About this exercise
Reproduce, from the lines below, exactly the stretch that begins at the line containing "Click 'Перезапустити, щоб" and ends at the line containing "Click the new", both included.

Data shown
··········
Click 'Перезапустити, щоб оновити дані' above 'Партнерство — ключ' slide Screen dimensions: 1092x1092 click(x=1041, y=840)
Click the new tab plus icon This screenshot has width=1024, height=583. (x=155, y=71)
··········
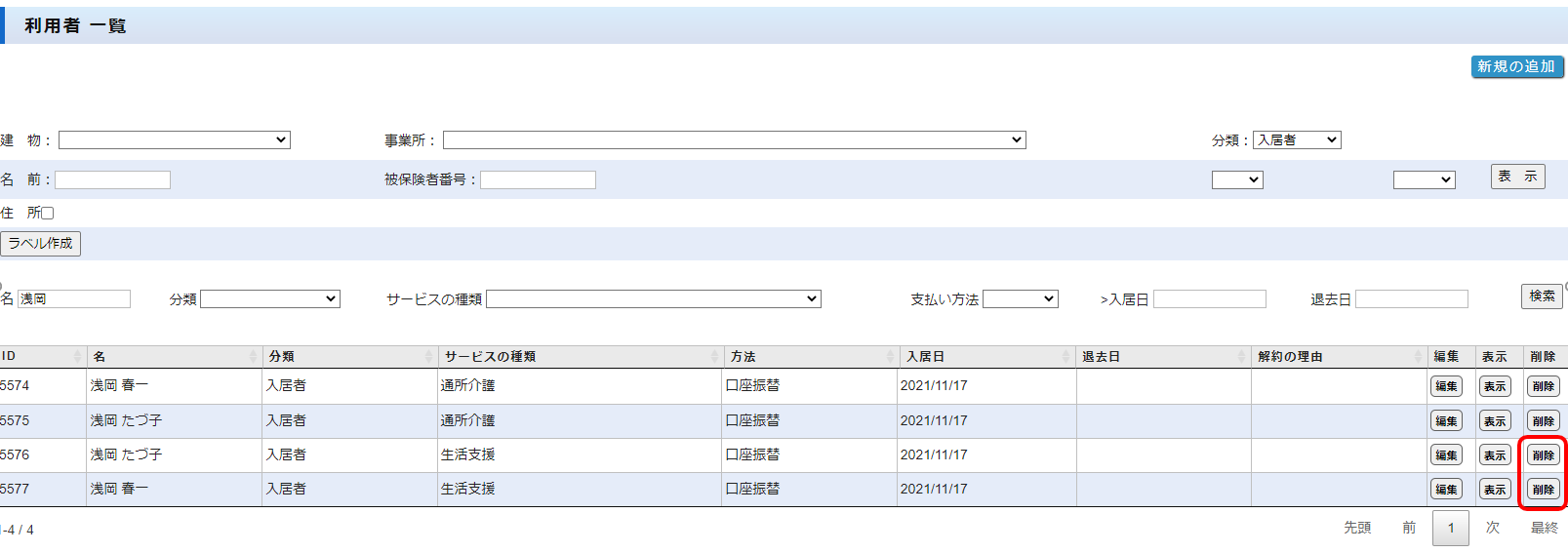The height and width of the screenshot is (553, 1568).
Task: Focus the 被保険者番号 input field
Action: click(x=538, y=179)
··········
Answer area
Click 'Перезапустити, щоб оновити дані' above 'Партнерство — ключ' slide Screen dimensions: 1092x1092 click(x=1041, y=840)
Click the new tab plus icon This screenshot has width=1024, height=583. (x=155, y=71)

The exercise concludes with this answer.